• POSTAWIONE ZADANIE: Czy przepiszesz bez żadnych zmian wszystkie wiersze poniższych pozycji, pomijając w odpowiedzi obrazy?

• ZAPISANE POZYCJE:
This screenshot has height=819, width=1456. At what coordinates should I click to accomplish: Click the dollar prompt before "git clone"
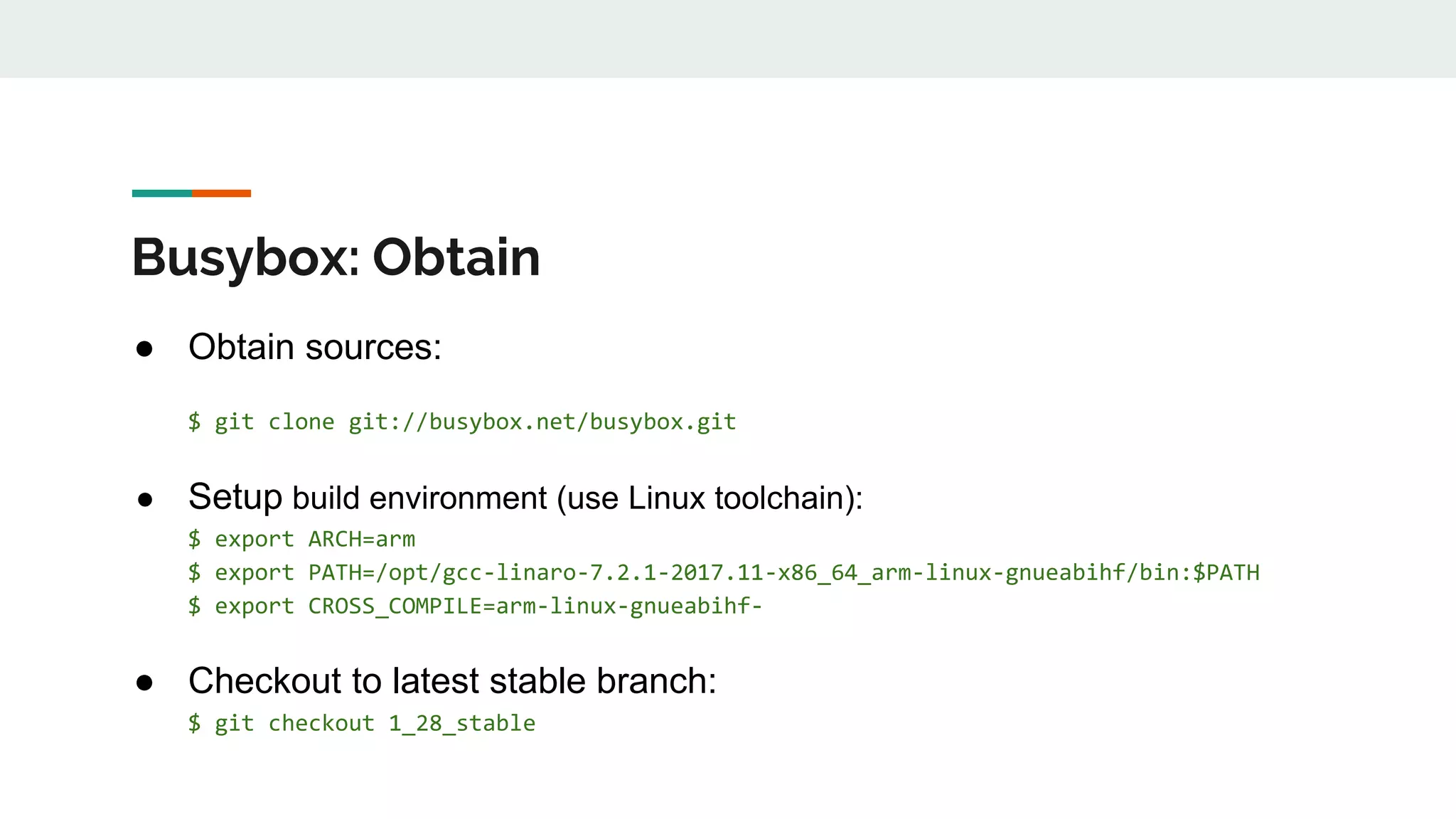tap(194, 422)
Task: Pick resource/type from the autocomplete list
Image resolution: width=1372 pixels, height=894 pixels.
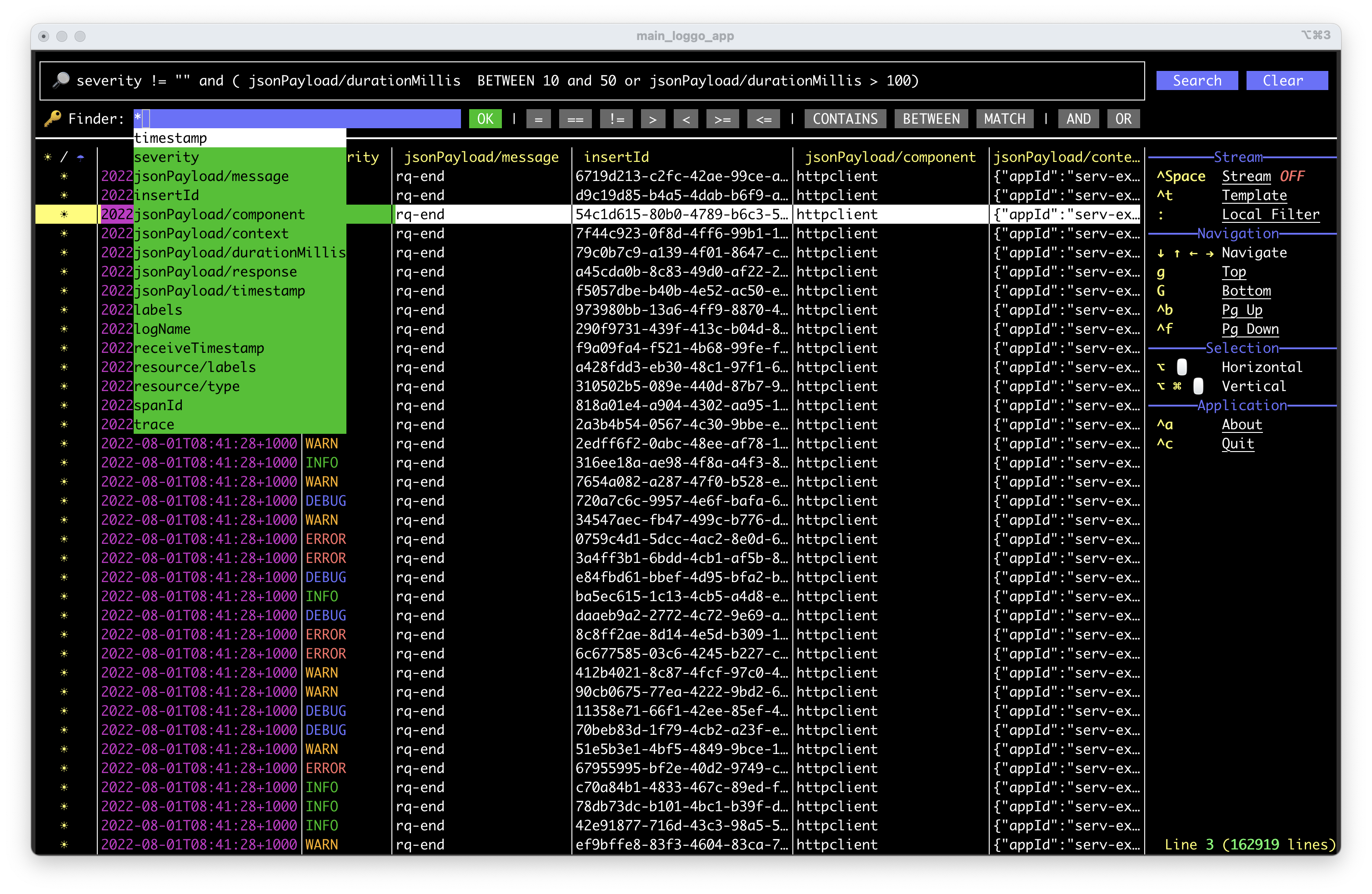Action: coord(187,386)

• WYNIK KOŃCOWY:
This screenshot has height=819, width=1456. At what coordinates should I click to accomplish: Click the dollar prompt before "git clone"
tap(194, 422)
Task: Pick resource/type from the autocomplete list
Image resolution: width=1372 pixels, height=894 pixels.
Action: coord(187,386)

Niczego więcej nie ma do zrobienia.